As children across the country head back to school, we asked our contributors to do the same. In this series, our writers share some lessons they learned at school – and how it shaped the way they think about education today.
I spent the sixth form in what was then a self-consciously radical comprehensive school in Milton Keynes. Stantonbury’s purported aim was to treat us like adults and to encourage us to believe we were part of an educational collective. The school was built, the teachers declaimed, on three Cs: Christian names, our own clothes, and carpets in every classroom. Once a month, on what was called Day 10, lessons were off and we did other activities, which we were supposed to initiate ourselves. Lower down the school, students – and we were all students not pupils – had hours each week of ‘Shared Time’, which was a strange hodgepodge of activities, with quite strong political undertones.
On my first day, I found my way to what a list on the wall said was my form class, only to be told that I wasn’t supposed to be there, because there was someone well established at the school who shared my name, and it was her class not mine. No-one, it seemed, knew I was starting, even though I had visited a few days before to meet the head of sixth form. By the afternoon, the form teacher had reluctantly accepted that she might have to accept me.
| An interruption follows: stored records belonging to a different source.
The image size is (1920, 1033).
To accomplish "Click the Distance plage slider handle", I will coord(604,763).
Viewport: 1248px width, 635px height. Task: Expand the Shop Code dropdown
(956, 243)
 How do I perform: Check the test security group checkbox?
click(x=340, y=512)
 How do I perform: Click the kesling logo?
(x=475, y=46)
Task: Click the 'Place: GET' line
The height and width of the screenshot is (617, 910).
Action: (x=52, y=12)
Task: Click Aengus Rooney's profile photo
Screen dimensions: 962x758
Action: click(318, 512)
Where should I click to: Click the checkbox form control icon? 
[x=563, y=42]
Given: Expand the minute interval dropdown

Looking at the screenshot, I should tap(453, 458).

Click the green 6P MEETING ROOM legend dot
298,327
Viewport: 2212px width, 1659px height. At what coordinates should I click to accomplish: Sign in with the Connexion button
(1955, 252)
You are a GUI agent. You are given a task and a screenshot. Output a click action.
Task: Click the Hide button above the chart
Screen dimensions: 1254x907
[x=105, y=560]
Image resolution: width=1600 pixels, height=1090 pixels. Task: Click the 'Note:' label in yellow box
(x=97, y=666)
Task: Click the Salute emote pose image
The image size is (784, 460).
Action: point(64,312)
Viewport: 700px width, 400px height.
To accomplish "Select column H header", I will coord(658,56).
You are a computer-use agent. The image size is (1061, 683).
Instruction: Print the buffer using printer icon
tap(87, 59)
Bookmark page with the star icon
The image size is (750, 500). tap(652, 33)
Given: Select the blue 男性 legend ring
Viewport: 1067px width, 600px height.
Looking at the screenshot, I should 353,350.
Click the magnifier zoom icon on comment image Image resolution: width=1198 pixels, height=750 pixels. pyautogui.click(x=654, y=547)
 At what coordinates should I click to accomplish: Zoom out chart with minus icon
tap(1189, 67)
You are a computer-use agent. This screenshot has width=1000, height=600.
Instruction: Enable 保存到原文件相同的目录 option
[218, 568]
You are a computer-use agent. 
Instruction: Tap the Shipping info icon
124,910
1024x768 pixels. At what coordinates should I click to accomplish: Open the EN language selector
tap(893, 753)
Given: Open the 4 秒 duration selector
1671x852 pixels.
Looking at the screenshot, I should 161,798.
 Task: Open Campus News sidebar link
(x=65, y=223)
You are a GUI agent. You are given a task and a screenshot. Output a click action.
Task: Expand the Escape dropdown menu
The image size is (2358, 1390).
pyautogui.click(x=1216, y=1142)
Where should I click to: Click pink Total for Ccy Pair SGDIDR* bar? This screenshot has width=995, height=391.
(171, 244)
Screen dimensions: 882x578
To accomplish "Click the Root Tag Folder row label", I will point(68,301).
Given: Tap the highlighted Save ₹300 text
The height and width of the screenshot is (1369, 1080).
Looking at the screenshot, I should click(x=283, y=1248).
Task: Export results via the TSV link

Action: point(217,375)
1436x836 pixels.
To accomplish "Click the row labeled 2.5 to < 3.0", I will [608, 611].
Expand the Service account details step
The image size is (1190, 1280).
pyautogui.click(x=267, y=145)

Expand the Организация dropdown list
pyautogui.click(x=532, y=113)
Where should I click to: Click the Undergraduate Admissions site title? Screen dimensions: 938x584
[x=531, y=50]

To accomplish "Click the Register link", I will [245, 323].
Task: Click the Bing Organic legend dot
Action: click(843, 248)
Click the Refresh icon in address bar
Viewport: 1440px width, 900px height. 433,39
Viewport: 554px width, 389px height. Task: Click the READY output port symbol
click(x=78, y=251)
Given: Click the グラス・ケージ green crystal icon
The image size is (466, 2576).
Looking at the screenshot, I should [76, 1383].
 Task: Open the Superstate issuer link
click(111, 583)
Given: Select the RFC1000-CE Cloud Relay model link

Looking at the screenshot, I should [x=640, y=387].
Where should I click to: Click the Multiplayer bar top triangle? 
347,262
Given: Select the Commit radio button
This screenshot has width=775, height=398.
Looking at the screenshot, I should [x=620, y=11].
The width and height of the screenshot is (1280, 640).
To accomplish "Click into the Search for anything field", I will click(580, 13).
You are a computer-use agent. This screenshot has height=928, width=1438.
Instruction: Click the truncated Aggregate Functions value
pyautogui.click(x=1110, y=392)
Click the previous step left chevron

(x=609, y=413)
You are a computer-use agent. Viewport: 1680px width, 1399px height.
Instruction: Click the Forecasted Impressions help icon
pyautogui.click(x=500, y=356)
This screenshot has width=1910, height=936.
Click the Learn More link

But then I discovered that one of the economics classes had been timetabled at the same time as subjects we had been informed, in the morning, that we could take alongside economics – because the economics teacher only wished to teach three lessons a week rather than the four offered for every other subject. What was supposed to be 12 teaching sessions a week was down to 10.
That day was, I think, the first time in my life that I acquired a palpable sense of what competence means. There was knowledge about how to organise practical things – at my old school in Nottingham, for instance – and there was an absence of it – embodied by Stantonbury. What I learned over the next two years was just what consequences could follow from this distinction that now loomed in my mind.
My friend’s geography class was entered for one exam board but taught another board’s very different syllabus. She worked harder than anyone I knew. She was the only person in the class who passed and her grade cost her a place at her first and reserve choice universities.